• [TASK PROMPT]: All of the data below needs to be set down once more, exactly as written.

• [EXCERPTED DATA]:
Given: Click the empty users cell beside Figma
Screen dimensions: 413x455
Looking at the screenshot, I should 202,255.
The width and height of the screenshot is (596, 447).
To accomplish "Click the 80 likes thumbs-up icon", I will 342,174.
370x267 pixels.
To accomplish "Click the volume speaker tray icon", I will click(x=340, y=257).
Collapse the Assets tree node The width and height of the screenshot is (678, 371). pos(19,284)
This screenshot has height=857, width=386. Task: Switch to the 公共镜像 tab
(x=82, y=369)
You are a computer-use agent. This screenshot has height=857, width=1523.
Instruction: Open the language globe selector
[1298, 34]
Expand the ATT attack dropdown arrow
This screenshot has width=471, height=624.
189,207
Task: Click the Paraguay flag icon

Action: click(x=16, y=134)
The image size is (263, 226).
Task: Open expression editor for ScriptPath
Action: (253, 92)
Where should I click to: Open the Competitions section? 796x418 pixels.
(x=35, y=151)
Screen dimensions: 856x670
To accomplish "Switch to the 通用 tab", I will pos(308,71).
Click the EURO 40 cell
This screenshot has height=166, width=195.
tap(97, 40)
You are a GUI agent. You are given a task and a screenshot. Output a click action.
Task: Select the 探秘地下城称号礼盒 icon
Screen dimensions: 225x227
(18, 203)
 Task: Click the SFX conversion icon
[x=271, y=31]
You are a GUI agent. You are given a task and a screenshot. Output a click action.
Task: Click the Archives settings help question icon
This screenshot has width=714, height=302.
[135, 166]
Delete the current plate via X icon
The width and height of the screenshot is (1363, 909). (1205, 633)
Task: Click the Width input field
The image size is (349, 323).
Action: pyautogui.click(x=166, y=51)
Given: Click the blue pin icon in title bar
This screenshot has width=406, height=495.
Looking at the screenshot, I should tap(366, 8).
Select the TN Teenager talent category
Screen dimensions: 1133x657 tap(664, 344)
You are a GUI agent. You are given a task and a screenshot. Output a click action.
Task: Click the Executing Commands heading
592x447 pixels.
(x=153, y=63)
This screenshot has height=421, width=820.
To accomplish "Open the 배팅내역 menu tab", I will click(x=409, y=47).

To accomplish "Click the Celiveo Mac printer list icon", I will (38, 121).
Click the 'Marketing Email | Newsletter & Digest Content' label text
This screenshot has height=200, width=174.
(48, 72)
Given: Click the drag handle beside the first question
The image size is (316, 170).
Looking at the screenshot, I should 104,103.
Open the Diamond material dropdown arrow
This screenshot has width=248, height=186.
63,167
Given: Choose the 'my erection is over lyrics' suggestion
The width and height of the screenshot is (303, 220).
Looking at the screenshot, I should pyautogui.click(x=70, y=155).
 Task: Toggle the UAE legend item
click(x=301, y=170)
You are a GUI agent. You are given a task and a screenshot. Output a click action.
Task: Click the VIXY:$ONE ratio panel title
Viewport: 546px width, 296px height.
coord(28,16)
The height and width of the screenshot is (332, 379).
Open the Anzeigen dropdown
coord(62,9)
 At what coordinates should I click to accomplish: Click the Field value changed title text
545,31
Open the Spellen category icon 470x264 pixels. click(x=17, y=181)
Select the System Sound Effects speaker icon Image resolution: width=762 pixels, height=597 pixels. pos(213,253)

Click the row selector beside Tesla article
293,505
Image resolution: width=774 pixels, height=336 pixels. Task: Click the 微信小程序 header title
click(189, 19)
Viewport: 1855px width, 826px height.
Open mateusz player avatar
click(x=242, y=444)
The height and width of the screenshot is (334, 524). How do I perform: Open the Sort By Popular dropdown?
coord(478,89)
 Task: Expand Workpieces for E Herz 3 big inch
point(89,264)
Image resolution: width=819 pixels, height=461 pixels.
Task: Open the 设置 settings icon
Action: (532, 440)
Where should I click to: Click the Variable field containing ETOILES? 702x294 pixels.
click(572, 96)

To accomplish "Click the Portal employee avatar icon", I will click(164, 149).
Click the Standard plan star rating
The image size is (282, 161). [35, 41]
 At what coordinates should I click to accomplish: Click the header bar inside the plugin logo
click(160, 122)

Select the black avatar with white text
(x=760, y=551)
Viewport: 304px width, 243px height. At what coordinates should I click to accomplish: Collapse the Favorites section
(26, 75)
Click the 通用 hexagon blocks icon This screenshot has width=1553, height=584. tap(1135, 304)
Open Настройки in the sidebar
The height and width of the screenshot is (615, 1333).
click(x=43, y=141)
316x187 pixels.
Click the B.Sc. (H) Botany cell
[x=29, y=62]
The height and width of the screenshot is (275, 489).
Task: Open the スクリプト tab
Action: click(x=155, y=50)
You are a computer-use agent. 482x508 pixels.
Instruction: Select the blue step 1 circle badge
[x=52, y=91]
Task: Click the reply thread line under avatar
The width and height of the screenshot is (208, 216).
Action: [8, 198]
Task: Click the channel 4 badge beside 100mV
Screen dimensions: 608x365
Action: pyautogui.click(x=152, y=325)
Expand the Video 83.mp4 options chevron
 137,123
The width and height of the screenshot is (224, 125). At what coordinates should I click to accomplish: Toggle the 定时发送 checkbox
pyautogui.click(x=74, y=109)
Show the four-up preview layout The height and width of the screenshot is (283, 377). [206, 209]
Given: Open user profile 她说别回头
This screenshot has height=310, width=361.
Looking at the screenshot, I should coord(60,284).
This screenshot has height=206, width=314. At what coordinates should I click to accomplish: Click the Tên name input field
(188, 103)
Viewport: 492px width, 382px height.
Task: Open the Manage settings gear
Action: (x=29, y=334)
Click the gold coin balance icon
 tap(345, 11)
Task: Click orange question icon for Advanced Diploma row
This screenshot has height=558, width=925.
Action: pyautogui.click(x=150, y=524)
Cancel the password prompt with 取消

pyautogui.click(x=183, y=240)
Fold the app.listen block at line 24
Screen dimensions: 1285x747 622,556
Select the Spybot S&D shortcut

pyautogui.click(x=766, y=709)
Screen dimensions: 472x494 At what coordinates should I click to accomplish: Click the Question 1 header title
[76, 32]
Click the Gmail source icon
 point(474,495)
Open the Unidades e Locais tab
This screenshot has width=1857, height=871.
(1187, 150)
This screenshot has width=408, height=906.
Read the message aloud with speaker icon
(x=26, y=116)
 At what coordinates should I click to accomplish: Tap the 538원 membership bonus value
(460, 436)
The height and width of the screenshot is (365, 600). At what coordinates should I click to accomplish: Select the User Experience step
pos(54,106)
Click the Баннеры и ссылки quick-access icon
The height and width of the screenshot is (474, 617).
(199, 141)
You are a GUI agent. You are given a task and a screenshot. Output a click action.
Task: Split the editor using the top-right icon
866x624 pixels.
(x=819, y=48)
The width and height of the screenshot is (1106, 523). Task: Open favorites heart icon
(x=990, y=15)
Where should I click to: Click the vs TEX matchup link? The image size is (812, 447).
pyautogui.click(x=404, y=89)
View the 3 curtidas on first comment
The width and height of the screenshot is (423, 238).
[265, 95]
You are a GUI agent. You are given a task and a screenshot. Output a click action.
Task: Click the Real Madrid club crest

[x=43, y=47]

• [EXERCISE RESULT]:
Given: Click the empty users cell beside Figma
Screen dimensions: 413x455
Looking at the screenshot, I should 202,255.
The width and height of the screenshot is (596, 447).
To accomplish "Click the 80 likes thumbs-up icon", I will 342,174.
370x267 pixels.
To accomplish "Click the volume speaker tray icon", I will click(x=340, y=257).
Collapse the Assets tree node The width and height of the screenshot is (678, 371). pos(19,284)
This screenshot has height=857, width=386. Task: Switch to the 公共镜像 tab
(x=82, y=369)
You are a computer-use agent. This screenshot has height=857, width=1523.
Instruction: Open the language globe selector
[1298, 34]
Expand the ATT attack dropdown arrow
This screenshot has width=471, height=624.
189,207
Task: Click the Paraguay flag icon

Action: click(x=16, y=134)
The image size is (263, 226).
Task: Open expression editor for ScriptPath
Action: (253, 92)
Where should I click to: Open the Competitions section? 796x418 pixels.
(x=35, y=151)
Screen dimensions: 856x670
To accomplish "Switch to the 通用 tab", I will pos(308,71).
Click the EURO 40 cell
This screenshot has height=166, width=195.
tap(97, 40)
You are a GUI agent. You are given a task and a screenshot. Output a click action.
Task: Select the 探秘地下城称号礼盒 icon
Screen dimensions: 225x227
(18, 203)
 Task: Click the SFX conversion icon
[x=271, y=31]
You are a GUI agent. You are given a task and a screenshot. Output a click action.
Task: Click the Archives settings help question icon
This screenshot has width=714, height=302.
[135, 166]
Delete the current plate via X icon
The width and height of the screenshot is (1363, 909). (1205, 633)
Task: Click the Width input field
The image size is (349, 323).
Action: pyautogui.click(x=166, y=51)
Given: Click the blue pin icon in title bar
This screenshot has width=406, height=495.
Looking at the screenshot, I should tap(366, 8).
Select the TN Teenager talent category
Screen dimensions: 1133x657 tap(664, 344)
You are a GUI agent. You are given a task and a screenshot. Output a click action.
Task: Click the Executing Commands heading
592x447 pixels.
(x=153, y=63)
This screenshot has height=421, width=820.
To accomplish "Open the 배팅내역 menu tab", I will click(x=409, y=47).

To accomplish "Click the Celiveo Mac printer list icon", I will (38, 121).
Click the 'Marketing Email | Newsletter & Digest Content' label text
This screenshot has height=200, width=174.
(48, 72)
Given: Click the drag handle beside the first question
The image size is (316, 170).
Looking at the screenshot, I should 104,103.
Open the Diamond material dropdown arrow
This screenshot has width=248, height=186.
63,167
Given: Choose the 'my erection is over lyrics' suggestion
The width and height of the screenshot is (303, 220).
Looking at the screenshot, I should pyautogui.click(x=70, y=155).
 Task: Toggle the UAE legend item
click(x=301, y=170)
You are a GUI agent. You are given a task and a screenshot. Output a click action.
Task: Click the VIXY:$ONE ratio panel title
Viewport: 546px width, 296px height.
coord(28,16)
The height and width of the screenshot is (332, 379).
Open the Anzeigen dropdown
coord(62,9)
 At what coordinates should I click to accomplish: Click the Field value changed title text
545,31
Open the Spellen category icon 470x264 pixels. click(x=17, y=181)
Select the System Sound Effects speaker icon Image resolution: width=762 pixels, height=597 pixels. pos(213,253)

Click the row selector beside Tesla article
293,505
Image resolution: width=774 pixels, height=336 pixels. Task: Click the 微信小程序 header title
click(189, 19)
Viewport: 1855px width, 826px height.
Open mateusz player avatar
click(x=242, y=444)
The height and width of the screenshot is (334, 524). How do I perform: Open the Sort By Popular dropdown?
coord(478,89)
 Task: Expand Workpieces for E Herz 3 big inch
point(89,264)
Image resolution: width=819 pixels, height=461 pixels.
Task: Open the 设置 settings icon
Action: (532, 440)
Where should I click to: Click the Variable field containing ETOILES? 702x294 pixels.
click(572, 96)

To accomplish "Click the Portal employee avatar icon", I will click(164, 149).
Click the Standard plan star rating
The image size is (282, 161). [35, 41]
 At what coordinates should I click to accomplish: Click the header bar inside the plugin logo
click(160, 122)

Select the black avatar with white text
(x=760, y=551)
Viewport: 304px width, 243px height. At what coordinates should I click to accomplish: Collapse the Favorites section
(26, 75)
Click the 通用 hexagon blocks icon This screenshot has width=1553, height=584. tap(1135, 304)
Open Настройки in the sidebar
The height and width of the screenshot is (615, 1333).
click(x=43, y=141)
316x187 pixels.
Click the B.Sc. (H) Botany cell
[x=29, y=62]
The height and width of the screenshot is (275, 489).
Task: Open the スクリプト tab
Action: click(x=155, y=50)
You are a computer-use agent. 482x508 pixels.
Instruction: Select the blue step 1 circle badge
[x=52, y=91]
Task: Click the reply thread line under avatar
The width and height of the screenshot is (208, 216).
Action: [8, 198]
Task: Click the channel 4 badge beside 100mV
Screen dimensions: 608x365
Action: pyautogui.click(x=152, y=325)
Expand the Video 83.mp4 options chevron
 137,123
The width and height of the screenshot is (224, 125). At what coordinates should I click to accomplish: Toggle the 定时发送 checkbox
pyautogui.click(x=74, y=109)
Show the four-up preview layout The height and width of the screenshot is (283, 377). [206, 209]
Given: Open user profile 她说别回头
This screenshot has height=310, width=361.
Looking at the screenshot, I should coord(60,284).
This screenshot has height=206, width=314. At what coordinates should I click to accomplish: Click the Tên name input field
(188, 103)
Viewport: 492px width, 382px height.
Task: Open the Manage settings gear
Action: (x=29, y=334)
Click the gold coin balance icon
 tap(345, 11)
Task: Click orange question icon for Advanced Diploma row
This screenshot has height=558, width=925.
Action: pyautogui.click(x=150, y=524)
Cancel the password prompt with 取消

pyautogui.click(x=183, y=240)
Fold the app.listen block at line 24
Screen dimensions: 1285x747 622,556
Select the Spybot S&D shortcut

pyautogui.click(x=766, y=709)
Screen dimensions: 472x494 At what coordinates should I click to accomplish: Click the Question 1 header title
[76, 32]
Click the Gmail source icon
 point(474,495)
Open the Unidades e Locais tab
This screenshot has width=1857, height=871.
(1187, 150)
This screenshot has width=408, height=906.
Read the message aloud with speaker icon
(x=26, y=116)
 At what coordinates should I click to accomplish: Tap the 538원 membership bonus value
(460, 436)
The height and width of the screenshot is (365, 600). At what coordinates should I click to accomplish: Select the User Experience step
pos(54,106)
Click the Баннеры и ссылки quick-access icon
The height and width of the screenshot is (474, 617).
(199, 141)
You are a GUI agent. You are given a task and a screenshot. Output a click action.
Task: Split the editor using the top-right icon
866x624 pixels.
(x=819, y=48)
The width and height of the screenshot is (1106, 523). Task: Open favorites heart icon
(x=990, y=15)
Where should I click to: Click the vs TEX matchup link? The image size is (812, 447).
pyautogui.click(x=404, y=89)
View the 3 curtidas on first comment
The width and height of the screenshot is (423, 238).
[265, 95]
You are a GUI agent. You are given a task and a screenshot. Output a click action.
Task: Click the Real Madrid club crest

[x=43, y=47]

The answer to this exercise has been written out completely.